=== Begin Enclosure ===
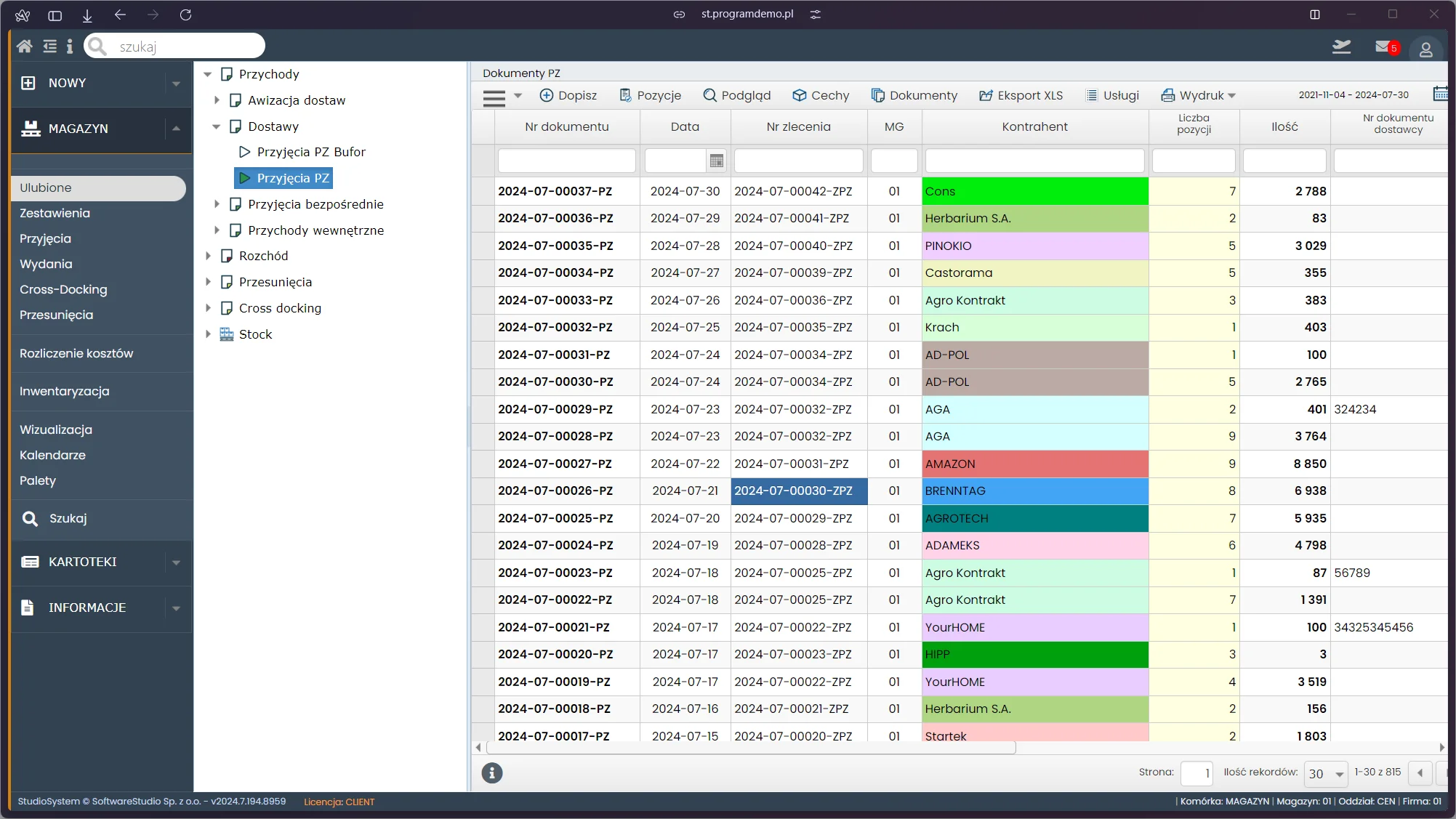Viewport: 1456px width, 819px height.
Task: Expand the Przychody wewnętrzne section
Action: coord(211,231)
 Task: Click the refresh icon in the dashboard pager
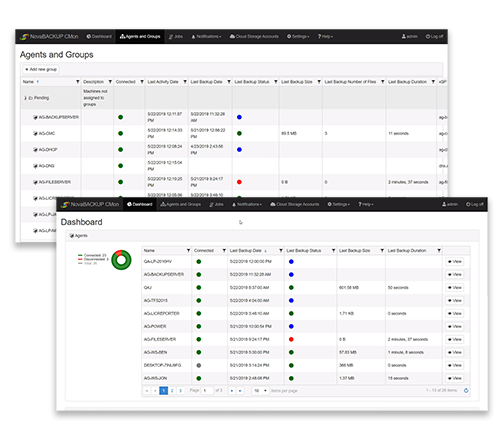pos(466,390)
=== End Enclosure ===
> Required work
Please write out the lines above exactly, from the one that contains "Task: Click the" through the final line, and include none of the pictures.

> Your solution
 Task: Click the refresh icon in the dashboard pager
pos(466,390)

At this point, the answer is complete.